Because of the success of Syrah on cobblestone soils, we added the 2nd phase of the planting to meet the heavy demand for the unique qualities of the fruit off of these soils.
Stone Valley Vineyard was planted in 2002; initially with five acres of Cabernet Sauvignon. Eight acres was added soon thereafter, consisting of Syrah, Malbec and Tempranillo. These wine grape varieties, planted during the second phase of development, supported a growing demand for the unique qualities these cobbled soils deliver to a wine; particularly Syrah.
Norm McKibben developed the original planting at Stone Valley and then sold the property to Premiere Partners IV.
Tom Waliser has farmed and managed the vineyard since that time.
The training form utilized at Stone Valley Vineyard is VSP; vertical shoot positioning. The older plantings were planted at 960 plants to the acre. The balance of the acreage is planted to 1050 plants per acre. Vines are self-rooted.
Heat units for the site average 3000 -3200 units annually, and annual precipitation averages 7-10".
The vineyard in on drip irrigation, and soil moisture and plant water status is monitored throughout the summer. Additionally, the vineyard is “LIVE” and “Salmon Safe” certified; adhering to rigid, and sustainable, farming practices.

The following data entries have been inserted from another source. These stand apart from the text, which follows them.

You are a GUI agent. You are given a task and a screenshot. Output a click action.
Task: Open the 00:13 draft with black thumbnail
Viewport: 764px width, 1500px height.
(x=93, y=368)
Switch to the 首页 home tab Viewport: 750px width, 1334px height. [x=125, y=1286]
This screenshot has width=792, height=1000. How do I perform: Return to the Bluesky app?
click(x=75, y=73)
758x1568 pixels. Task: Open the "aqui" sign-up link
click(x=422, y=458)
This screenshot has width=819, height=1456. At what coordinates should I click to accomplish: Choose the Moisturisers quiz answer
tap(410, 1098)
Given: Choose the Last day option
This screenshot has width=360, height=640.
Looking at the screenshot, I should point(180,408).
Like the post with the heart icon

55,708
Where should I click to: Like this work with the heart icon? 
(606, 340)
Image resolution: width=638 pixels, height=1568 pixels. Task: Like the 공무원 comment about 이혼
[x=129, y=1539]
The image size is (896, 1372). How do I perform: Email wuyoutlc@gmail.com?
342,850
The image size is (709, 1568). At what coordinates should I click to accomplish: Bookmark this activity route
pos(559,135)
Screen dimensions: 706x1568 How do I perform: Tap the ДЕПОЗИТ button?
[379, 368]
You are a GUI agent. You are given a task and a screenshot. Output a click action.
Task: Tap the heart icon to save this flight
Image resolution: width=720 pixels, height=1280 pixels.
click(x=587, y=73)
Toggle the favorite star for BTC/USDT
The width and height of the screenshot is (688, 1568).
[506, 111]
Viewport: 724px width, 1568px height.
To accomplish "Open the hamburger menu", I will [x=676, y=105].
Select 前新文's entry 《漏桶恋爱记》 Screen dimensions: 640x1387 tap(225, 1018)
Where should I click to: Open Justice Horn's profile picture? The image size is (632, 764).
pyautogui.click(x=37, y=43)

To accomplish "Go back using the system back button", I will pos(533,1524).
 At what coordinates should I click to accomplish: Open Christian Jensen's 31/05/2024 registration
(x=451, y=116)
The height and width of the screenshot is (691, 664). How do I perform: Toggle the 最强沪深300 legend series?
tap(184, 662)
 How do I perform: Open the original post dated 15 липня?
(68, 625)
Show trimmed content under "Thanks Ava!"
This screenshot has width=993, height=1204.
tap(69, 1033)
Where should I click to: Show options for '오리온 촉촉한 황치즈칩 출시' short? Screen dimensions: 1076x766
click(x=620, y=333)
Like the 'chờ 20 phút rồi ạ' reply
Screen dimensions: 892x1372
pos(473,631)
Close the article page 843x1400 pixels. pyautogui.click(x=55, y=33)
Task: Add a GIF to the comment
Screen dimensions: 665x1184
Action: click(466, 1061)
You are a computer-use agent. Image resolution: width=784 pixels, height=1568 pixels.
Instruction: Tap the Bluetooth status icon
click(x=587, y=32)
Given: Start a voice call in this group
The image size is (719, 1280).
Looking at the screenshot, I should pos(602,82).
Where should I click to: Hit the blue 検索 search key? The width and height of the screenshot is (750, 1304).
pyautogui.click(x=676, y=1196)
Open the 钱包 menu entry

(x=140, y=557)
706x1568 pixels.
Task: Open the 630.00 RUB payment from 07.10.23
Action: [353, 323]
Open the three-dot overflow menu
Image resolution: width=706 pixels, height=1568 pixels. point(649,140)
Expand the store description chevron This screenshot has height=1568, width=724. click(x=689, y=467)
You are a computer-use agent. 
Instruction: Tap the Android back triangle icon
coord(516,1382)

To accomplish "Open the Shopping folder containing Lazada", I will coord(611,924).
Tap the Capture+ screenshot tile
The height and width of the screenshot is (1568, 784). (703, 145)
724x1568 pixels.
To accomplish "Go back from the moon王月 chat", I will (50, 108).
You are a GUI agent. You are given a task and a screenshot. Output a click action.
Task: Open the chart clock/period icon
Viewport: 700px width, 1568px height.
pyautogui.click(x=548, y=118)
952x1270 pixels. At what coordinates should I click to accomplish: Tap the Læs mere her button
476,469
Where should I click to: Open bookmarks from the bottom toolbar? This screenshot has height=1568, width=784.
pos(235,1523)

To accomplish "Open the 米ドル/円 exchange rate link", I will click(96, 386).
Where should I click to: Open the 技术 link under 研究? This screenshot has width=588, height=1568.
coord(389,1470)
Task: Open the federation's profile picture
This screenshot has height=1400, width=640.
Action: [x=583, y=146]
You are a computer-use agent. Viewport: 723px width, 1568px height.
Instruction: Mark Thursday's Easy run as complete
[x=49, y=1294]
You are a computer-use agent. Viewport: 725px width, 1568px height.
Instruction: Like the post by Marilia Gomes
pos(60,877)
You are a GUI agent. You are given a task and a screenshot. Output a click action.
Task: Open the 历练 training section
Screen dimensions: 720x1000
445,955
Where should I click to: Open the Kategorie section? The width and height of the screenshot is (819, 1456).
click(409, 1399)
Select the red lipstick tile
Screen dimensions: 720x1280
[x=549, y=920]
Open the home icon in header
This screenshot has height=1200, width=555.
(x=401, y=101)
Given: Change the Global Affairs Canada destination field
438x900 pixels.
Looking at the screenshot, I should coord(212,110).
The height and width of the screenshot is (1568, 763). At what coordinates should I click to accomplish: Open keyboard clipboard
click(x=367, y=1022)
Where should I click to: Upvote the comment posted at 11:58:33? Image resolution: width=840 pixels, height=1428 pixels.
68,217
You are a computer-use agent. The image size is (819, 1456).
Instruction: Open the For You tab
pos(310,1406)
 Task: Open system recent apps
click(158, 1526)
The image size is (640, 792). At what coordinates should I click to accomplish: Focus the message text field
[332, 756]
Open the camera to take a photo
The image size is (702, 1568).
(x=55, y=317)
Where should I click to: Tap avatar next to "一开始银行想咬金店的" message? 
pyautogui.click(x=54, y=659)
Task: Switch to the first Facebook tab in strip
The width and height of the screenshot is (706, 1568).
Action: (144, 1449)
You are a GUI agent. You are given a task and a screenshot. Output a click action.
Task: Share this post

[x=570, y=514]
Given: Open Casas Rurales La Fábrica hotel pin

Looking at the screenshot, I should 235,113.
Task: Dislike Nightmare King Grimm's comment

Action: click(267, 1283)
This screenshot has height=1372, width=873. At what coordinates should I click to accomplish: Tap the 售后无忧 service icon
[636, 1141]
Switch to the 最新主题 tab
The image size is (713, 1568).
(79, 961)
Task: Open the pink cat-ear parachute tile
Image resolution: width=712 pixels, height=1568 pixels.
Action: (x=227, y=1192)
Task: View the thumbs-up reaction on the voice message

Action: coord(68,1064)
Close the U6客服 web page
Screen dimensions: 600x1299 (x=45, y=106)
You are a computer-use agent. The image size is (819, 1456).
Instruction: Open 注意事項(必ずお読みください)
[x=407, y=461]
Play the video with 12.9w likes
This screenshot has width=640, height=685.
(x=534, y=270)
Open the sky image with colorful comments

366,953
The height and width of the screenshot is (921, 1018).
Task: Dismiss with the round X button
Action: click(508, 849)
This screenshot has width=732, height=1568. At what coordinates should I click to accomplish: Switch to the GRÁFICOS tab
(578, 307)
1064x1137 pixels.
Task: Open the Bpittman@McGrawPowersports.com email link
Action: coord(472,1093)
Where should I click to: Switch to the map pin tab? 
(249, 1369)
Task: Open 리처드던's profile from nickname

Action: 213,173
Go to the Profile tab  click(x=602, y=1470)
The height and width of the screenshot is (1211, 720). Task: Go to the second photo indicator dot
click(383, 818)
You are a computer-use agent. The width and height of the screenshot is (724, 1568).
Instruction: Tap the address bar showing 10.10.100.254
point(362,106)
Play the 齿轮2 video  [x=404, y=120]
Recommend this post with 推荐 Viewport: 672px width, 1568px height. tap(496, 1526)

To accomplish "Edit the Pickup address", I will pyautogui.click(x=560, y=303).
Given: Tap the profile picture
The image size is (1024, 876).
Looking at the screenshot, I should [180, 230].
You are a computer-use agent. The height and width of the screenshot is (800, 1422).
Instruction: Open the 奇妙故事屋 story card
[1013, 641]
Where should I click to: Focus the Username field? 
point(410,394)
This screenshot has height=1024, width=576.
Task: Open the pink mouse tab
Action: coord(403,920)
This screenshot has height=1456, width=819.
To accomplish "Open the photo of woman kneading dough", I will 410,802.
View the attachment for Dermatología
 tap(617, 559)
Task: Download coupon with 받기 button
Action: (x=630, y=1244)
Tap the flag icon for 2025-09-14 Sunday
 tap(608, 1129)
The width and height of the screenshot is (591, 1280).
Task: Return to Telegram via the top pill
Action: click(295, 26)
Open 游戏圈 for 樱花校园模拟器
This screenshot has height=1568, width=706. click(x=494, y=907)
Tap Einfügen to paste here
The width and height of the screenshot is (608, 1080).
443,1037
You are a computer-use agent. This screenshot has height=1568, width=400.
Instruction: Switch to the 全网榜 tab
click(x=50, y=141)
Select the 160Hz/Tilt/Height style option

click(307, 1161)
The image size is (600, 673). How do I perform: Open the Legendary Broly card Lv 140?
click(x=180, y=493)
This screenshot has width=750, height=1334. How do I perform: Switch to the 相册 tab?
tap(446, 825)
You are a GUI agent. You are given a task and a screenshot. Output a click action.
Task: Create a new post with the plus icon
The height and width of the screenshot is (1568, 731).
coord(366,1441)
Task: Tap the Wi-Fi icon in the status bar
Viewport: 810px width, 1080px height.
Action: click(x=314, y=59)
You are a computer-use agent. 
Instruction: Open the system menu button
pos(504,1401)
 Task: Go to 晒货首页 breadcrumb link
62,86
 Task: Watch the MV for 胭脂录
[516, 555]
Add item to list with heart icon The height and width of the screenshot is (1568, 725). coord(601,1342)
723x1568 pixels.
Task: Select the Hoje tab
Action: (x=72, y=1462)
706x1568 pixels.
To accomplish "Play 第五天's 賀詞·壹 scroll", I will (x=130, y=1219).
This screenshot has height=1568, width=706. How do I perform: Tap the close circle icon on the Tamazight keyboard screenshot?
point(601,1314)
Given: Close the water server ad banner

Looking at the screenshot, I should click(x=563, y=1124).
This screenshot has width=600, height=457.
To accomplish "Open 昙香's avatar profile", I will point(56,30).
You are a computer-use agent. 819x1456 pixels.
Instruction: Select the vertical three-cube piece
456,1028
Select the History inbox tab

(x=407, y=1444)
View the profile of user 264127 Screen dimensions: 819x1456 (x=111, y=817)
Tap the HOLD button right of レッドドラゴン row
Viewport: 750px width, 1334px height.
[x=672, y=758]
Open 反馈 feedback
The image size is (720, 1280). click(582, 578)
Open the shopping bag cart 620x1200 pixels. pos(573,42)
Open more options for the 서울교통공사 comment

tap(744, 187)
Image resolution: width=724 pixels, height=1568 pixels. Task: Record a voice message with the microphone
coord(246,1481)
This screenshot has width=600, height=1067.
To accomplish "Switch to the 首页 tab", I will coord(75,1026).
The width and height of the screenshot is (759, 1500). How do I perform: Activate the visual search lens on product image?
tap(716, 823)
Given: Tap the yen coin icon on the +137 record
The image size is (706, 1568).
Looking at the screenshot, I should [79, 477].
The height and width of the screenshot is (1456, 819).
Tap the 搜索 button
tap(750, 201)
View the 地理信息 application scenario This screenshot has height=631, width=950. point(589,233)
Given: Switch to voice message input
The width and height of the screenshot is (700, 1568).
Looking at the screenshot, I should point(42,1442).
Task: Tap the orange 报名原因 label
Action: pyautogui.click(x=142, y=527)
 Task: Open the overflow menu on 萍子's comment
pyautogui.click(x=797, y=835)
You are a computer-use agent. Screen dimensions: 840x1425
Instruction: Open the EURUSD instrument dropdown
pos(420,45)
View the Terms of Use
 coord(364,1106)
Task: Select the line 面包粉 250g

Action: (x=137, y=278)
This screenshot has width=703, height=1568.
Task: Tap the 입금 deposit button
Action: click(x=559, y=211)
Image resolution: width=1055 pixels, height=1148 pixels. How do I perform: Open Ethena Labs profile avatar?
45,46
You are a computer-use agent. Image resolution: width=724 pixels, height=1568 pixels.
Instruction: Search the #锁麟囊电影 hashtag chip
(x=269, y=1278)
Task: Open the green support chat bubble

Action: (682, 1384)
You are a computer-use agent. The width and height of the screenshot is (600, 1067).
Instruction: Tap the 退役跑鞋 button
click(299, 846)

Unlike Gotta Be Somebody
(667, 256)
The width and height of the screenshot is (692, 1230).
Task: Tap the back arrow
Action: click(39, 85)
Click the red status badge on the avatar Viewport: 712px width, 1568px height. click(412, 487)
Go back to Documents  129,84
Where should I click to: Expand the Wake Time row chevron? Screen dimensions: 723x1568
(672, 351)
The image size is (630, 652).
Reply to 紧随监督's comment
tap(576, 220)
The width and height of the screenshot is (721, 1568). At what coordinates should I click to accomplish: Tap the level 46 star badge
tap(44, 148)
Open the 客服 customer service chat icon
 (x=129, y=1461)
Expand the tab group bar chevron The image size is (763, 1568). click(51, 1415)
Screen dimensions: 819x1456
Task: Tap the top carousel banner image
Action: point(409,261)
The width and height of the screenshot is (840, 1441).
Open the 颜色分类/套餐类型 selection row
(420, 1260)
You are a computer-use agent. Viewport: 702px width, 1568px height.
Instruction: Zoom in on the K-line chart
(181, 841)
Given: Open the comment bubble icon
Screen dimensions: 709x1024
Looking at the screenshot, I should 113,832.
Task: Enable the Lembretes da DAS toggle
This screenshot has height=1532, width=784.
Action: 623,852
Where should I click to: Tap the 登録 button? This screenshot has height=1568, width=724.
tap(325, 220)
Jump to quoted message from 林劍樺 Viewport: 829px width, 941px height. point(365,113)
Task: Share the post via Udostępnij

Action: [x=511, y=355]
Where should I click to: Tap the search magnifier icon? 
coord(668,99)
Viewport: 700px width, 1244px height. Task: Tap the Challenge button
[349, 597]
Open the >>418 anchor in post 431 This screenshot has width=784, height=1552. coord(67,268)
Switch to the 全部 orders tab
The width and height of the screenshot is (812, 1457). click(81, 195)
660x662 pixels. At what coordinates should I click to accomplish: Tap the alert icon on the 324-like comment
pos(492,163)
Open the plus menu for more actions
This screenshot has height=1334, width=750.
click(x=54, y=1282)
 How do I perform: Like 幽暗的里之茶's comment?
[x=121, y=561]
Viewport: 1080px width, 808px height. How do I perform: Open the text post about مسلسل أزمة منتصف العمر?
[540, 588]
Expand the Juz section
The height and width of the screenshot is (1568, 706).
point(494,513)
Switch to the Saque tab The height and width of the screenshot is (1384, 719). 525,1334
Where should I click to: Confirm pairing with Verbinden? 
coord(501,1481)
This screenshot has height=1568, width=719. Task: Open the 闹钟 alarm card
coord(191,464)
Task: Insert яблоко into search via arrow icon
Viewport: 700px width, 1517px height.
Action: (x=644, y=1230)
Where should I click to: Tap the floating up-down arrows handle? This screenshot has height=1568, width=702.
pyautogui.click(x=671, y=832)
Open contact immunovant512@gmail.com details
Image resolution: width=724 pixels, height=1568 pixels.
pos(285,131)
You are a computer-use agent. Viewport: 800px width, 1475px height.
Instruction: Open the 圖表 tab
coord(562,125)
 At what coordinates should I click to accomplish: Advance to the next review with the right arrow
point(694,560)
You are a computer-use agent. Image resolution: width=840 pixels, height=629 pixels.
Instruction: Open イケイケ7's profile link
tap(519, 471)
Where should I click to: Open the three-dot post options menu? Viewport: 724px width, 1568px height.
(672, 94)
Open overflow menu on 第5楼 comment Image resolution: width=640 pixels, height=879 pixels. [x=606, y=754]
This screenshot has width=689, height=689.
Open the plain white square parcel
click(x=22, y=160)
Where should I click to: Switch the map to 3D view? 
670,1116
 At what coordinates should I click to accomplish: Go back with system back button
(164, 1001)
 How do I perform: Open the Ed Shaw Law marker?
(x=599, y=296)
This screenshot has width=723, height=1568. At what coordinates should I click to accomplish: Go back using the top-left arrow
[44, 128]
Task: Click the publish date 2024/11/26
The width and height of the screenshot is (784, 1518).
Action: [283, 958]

All fruit is hand-harvested at crop levels targeted at 3-3.5 tons per acre. Fruit is sold by the acre. Prices vary depending on the variety, performance and history of the individual blocks.
This vineyard is often the first to show bud break, bloom, and veraison in the Valley, but is usually the last to be harvested. Lower brix is another attribute routinely achieved at Stone Valley.
The soil type for Stone Valley Vineyard is a basalt cobblestone soil, generated from an alluvial fan extending from the Blue Mountains. Continual floods from melting glaciers and snowpack in the mountains flooded annually for thousands of years forming this alluvial fan of cobblestones. The soil is made up of the materials dispersed by ancient river flows through the valley floor, dispersing rounded basalt cobblestones 20-60' deep, with silt loam mixed with the sand, gravel, and cobblestones.